2. 2942 sayılı Kanun'un 10 uncu ve 11 inci maddeleri.
3. Değerlendirme
1. Mahkemelerinin nihai kararlarının bozulması 6100 sayılı Kanun’un geçici 3 üncü maddesinin atfıyla 1086 sayılı Kanun’un 26.09.2004 tarihli ve 5236 sayılı Kanun'la yapılan değişiklikten önceki 428 inci maddesinde yer alan sebeplerden birinin varlığı hâlinde mümkündür.
2. Temyizen incelenen mahkeme kararının bozmaya uygun olduğu, kararda ve kararın gerekçesinde hukuk kurallarının somut olaya uygulanmasında bir isabetsizlik bulunmadığı, bozma ile kesinleşen ve karşı taraf yararına kazanılmış hak durumunu oluşturan yönlerin ise yeniden incelenmesine hukukça imkân bulunmadığı anlaşılmakla, taraf vekillerinin ileri sürdüğü temyiz nedenlerinden davalılar vekilinin tüm, davacı idare vekilinin diğer temyiz nedenleri kararın bozulmasını gerektirecek nitelikte görülmemiştir.
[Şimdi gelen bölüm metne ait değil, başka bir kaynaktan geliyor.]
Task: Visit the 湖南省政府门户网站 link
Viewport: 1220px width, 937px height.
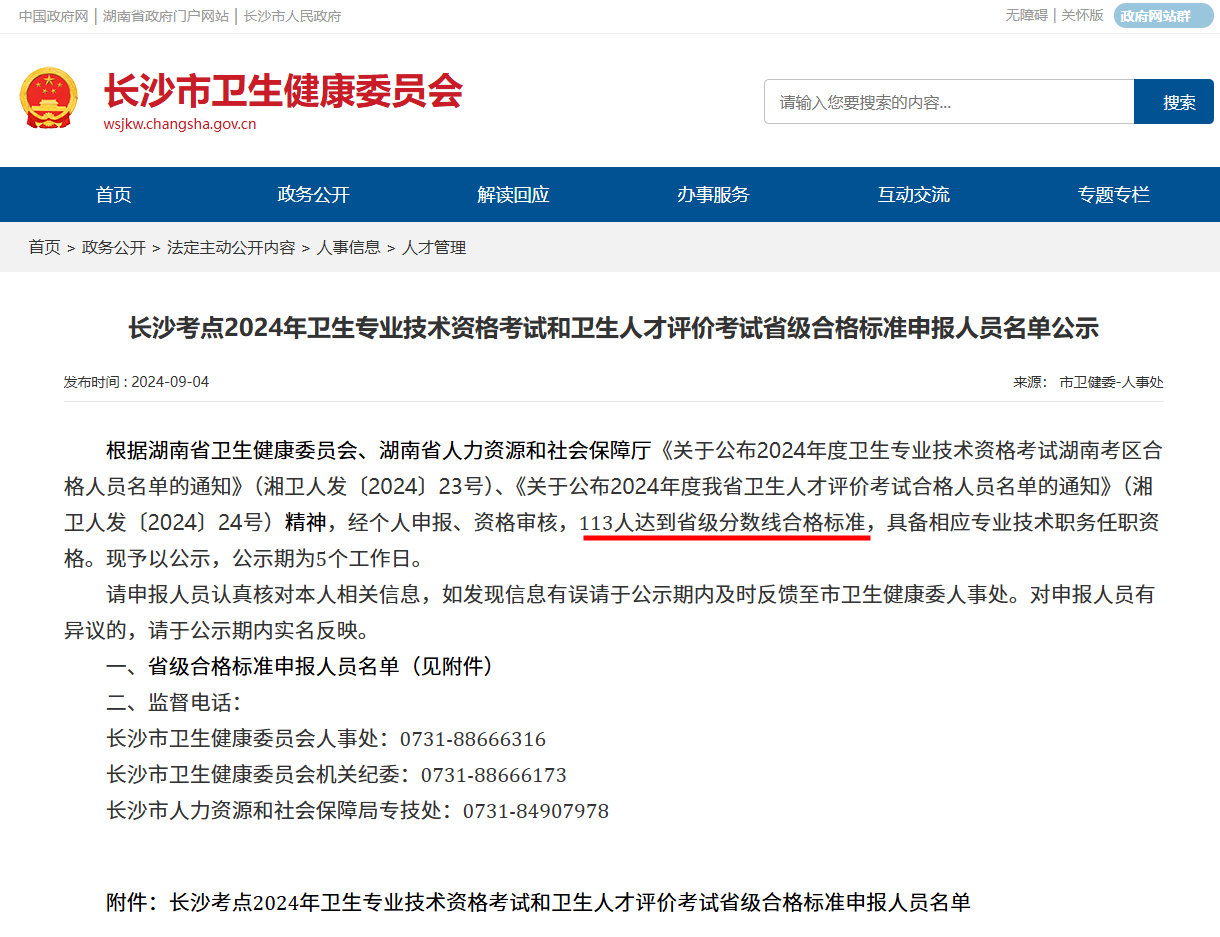Action: [165, 16]
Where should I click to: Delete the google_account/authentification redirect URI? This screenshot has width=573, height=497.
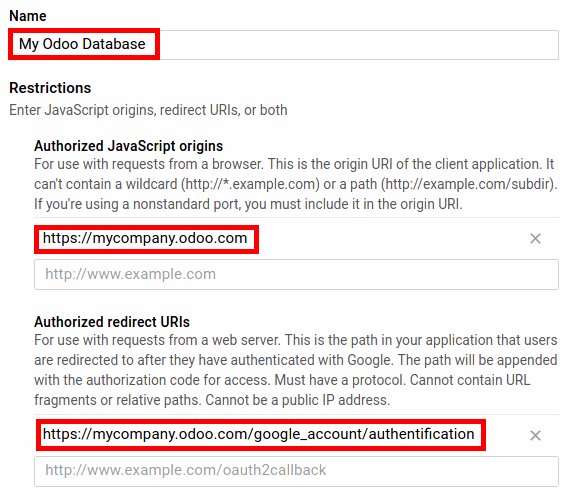[x=535, y=435]
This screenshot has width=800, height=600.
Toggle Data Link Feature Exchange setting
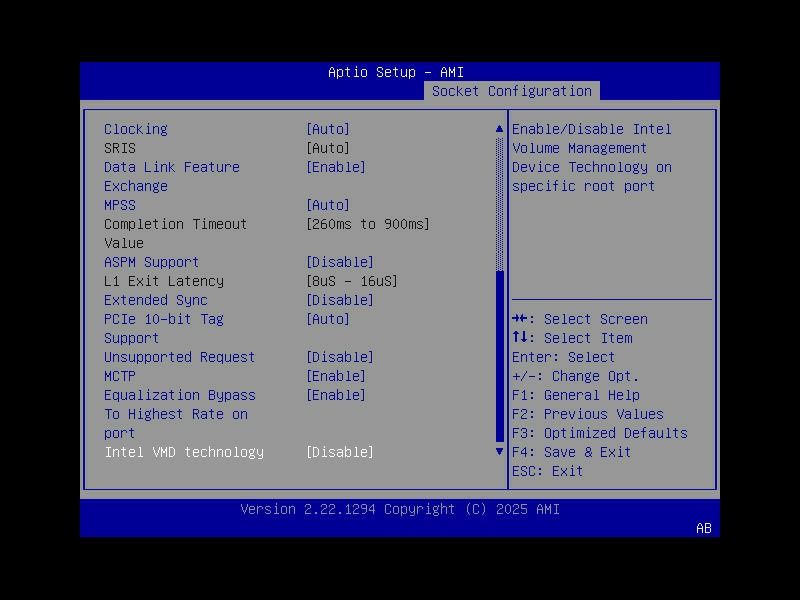(337, 166)
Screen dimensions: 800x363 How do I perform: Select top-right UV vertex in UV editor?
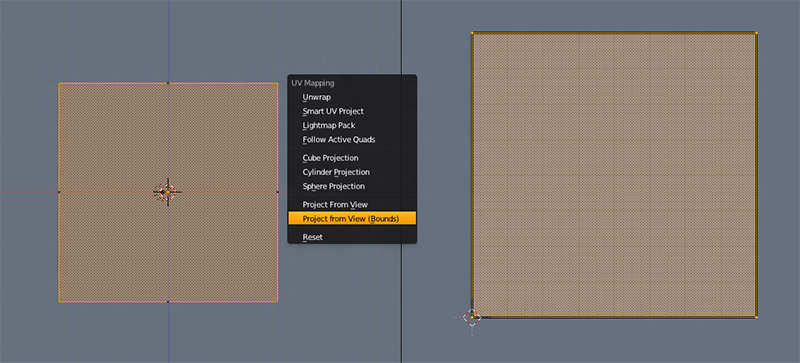click(x=756, y=33)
4. Davacı idarece faiz bedeli olarak depo edilen ve iadesine karar verilen bedelin infazda tereddüt uyandıracak şekilde hükümde açıkça gösterilmemesi bozmayı gerektirir.
Ne var ki bu hatanın giderilmesi yeniden yargılama yapılmasını gerektirmediğinden kararın düzeltilerek onanması gerekir.
VI. KARAR
Açıklanan sebeplerle;
1. Davalılar vekilinin tüm, davacı idare vekilinin diğer temyiz itirazlarının reddine,
2.Davacı idare vekilinin temyiz itirazlarının kısmen kabulü ile Mahkeme kararının hüküm fıkrasının (4) numaralı bendinin sonundaki “davacı idarece bankaya fazla bloke edilen faiz miktarlarının davalılardan alınarak davacı idareye iadesine” ibaresi hükümden tümüyle çıkartılarak (6) numaralı bendinde yer alan “118.153,107 TL’nin” ibaresinden sonra gelmek üzere “ve davacı idarece yasal faiz olarak depo edilen toplam 193.676,50 TL’nin” ibaresinin eklenmesi suretiyle hükmün DÜZELTİLEREK ONANMASINA,
Davacı idareden peşin alınan temyiz harcının istek hâlinde iadesine, davalılardan peşin alınan temyiz harcının Hazineye irat kaydedilmesine,
25.01.2024 tarihinde oy birliğiyle karar verildi.